Beyond Grading Accuracy: Exploring Alignment of TAs and LLMs

In this paper, we investigate the potential of open-source Large Language Models (LLMs) for grading Unified Modeling Language (UML) class diagrams. In contrast to existing work, which primarily evaluates proprietary LLMs, we focus on non-proprietary models, making our approach suitable for universities where transparency and cost are critical. Additionally, existing studies assess performance over complete diagrams rather than individual criteria, offering limited insight into how automated grading aligns with human evaluation. To address these gaps, we propose a grading pipeline in which student-generated UML class diagrams are independently evaluated by both teaching assistants (TAs) and LLMs. Grades are then compared at the level of individual criteria. We evaluate this pipeline through a quantitative study of 92 UML class diagrams from a software design course, comparing TA grades against assessments produced by six popular open-source LLMs. Performance is measured across individual criterion, highlighting areas where LLMs diverge from human graders. Our results show per-criterion accuracy of up to 88.56% and a Pearson correlation coefficient of up to 0.78, representing a substantial improvement over previous work while using only open-source models. We also explore the concept of an optimal model that combines the best-performing LLM per criterion. This optimal model achieves performance close to that of a TA, suggesting a possible path toward a mixed-initiative grading system. Our findings demonstrate that open-source LLMs can effectively support UML class diagram grading by explicitly identifying grading alignment. The proposed pipeline provides a practical approach to manage increasing assessment workloads with growing student counts.

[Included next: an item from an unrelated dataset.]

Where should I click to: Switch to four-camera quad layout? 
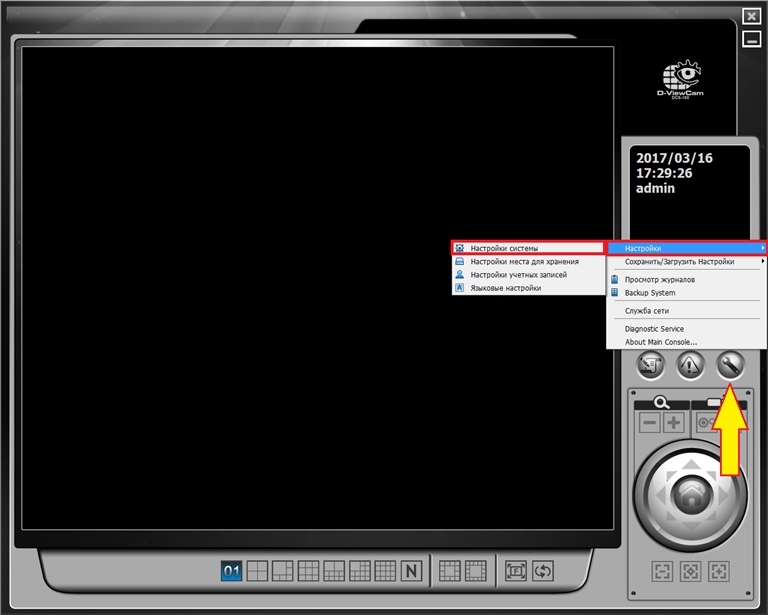(x=258, y=571)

翻译：本文研究了开源大型语言模型（LLM）在统一建模语言（UML）类图评分中的应用潜力。与现有主要评估专有LLM的研究不同，我们聚焦于非专有模型，使该方法适用于对透明度和成本有严格要求的大学环境。此外，现有研究多针对完整图表而非单项评分标准进行评估，难以揭示自动化评分与人工评价的一致性程度。为填补这些空白，我们提出一种评分流程：由助教（TA）和LLM分别独立评估学生提交的UML类图，并在单项评分标准层面进行分数比对。我们通过对软件设计课程中92份UML类图的定量研究验证该流程，将助教评分与六种主流开源LLM的评估结果进行对比。研究通过逐项标准衡量性能，重点揭示LLM与人工评分存在差异的环节。结果显示：单项标准准确率最高达88.56%，皮尔逊相关系数最高达0.78，仅使用开源模型即实现了较先前研究的显著提升。我们还探索了"最优模型"概念——整合各标准表现最佳的LLM，该模型能达到接近助教的评分水平，为构建人机协同评分系统提供了可行路径。本研究表明，通过明确识别评分一致性，开源LLM能有效支持UML类图评分工作。所提出的流程为应对学生数量增长带来的评估压力提供了切实可行的解决方案。